You recently got indefinite leave to remain in the UK?
I got indefinite leave to remain.
So, I went through this whole process too. Have you done your Life in the UK test already?
Oh, yeah.
Ok, let's compare questions. I got a combo of two questions that I always talk about. The first one was ‘when were women in the UK over the age of 30 allowed to own property?’ And then the second was, ‘Is Santa Claus a jealous man, an angry man, or a jolly man?’ And you had to pick the right one!
Are you shitting me? That is insane!
Isn't that crazy?
So I got ‘what sport was Lewis Hamilton competing in?’ and I was like, how is this relevant?
How does knowing that make you British?
Marjorie Lotfi has an amazing poem in a pamphlet with Hannah Lavery [that is relevant to this]. I highly recommend reading it.
How does change happen?
Slowly… painfully… I've been thinking a lot this year about transphobia and about just the drastic sea change that we've seen and the reversals in so many things. How in many ways society has gone entirely backwards. The levels of harassment and intolerance… What we are seeing today we have not seen in a long time. And I've been thinking about how very often what it takes is for people to put themselves in the firing line to try to protect a movement and that should not be how change happens, but very often is.

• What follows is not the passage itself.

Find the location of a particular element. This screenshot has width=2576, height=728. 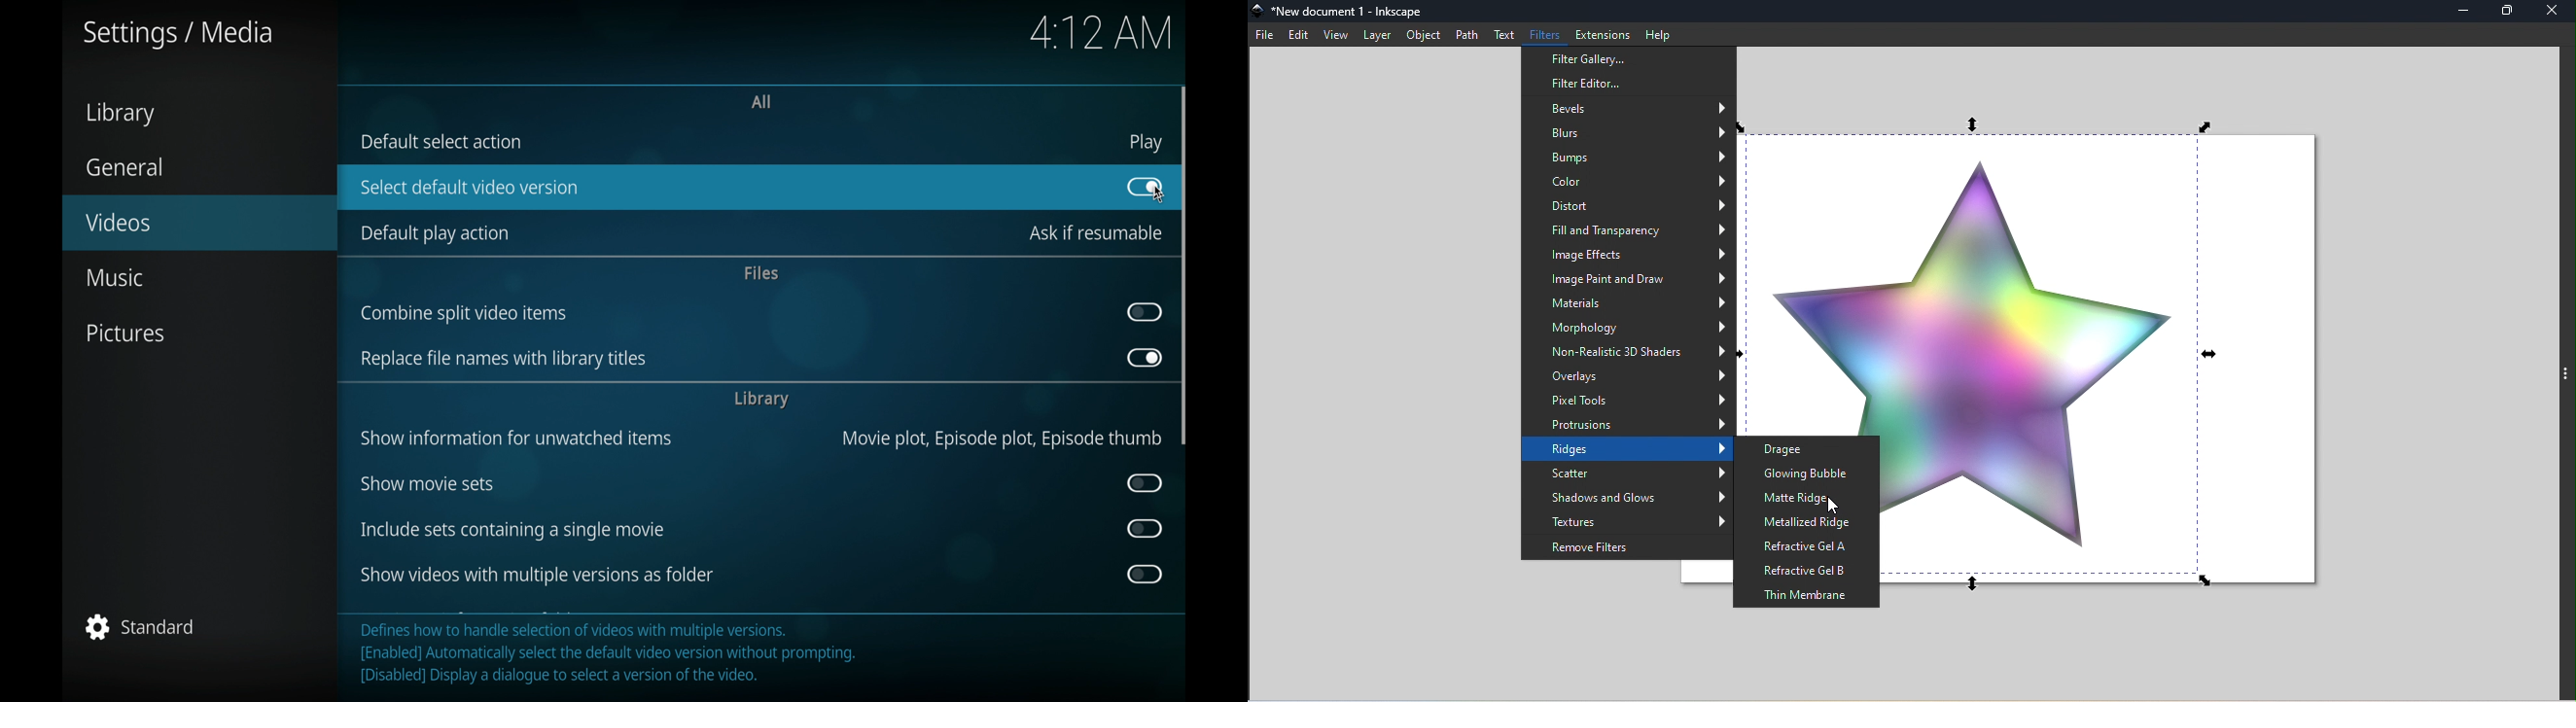

Metallized ridge is located at coordinates (1807, 522).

That is why it’s so important for people to step in front of a community that is experiencing hate and say, this is not okay and not in my name.
If I died today and left this newsletter to you in my inheritance, who would you interview next?
I feel like I got to give a shout out to some of the people in the spoken word scene. Someone who I think would be great to talk to who very happily is getting her flowers right now is Imogen Sterling, who has been on an absolute tear through the Scottish scene. Fantastic spoken word artist, fantastic theatre-maker and someone who really cares about organising events and innovating within the scene. Talking about unsung heroes in the Scottish scene, the people who organise local open mic nights and local events across Scotland, they’re usually doing this unpaid, just for the love of the thing. There are people who've been organising gigs for 10 years. They haven't seen a penny of it. People like Orla Shortall, up in Aberdeen. People like Laura Fyfe in Sterling. Lorna Callery-Sithole in Glasgow… Ross McFarlane and Ross Wilcock in Glasgow…
I lived in Dundee for a few years and one of those people…
Gavin Cameron!
Gavin Cameron!
He’s done so much work for the scene. Ok, I’m changing my answer to just Gavin Cameron.
He’s the best. Finally, what’s the last great thing you’ve seen?
Obviously, working for Loud Poets, I see a lot of poetry, and we have so many amazing poets on our stages, and I usually don't like singling anyone out. But last month we finally were able to get Yomi Ṣode up at the Storytelling Centre. It was an absolute masterclass in spoken word craft. It was one of the most fantastic sets I have seen a poet do and it was the most skilful, confident, and comfortable I think I have ever seen a poetry performer be with their audience.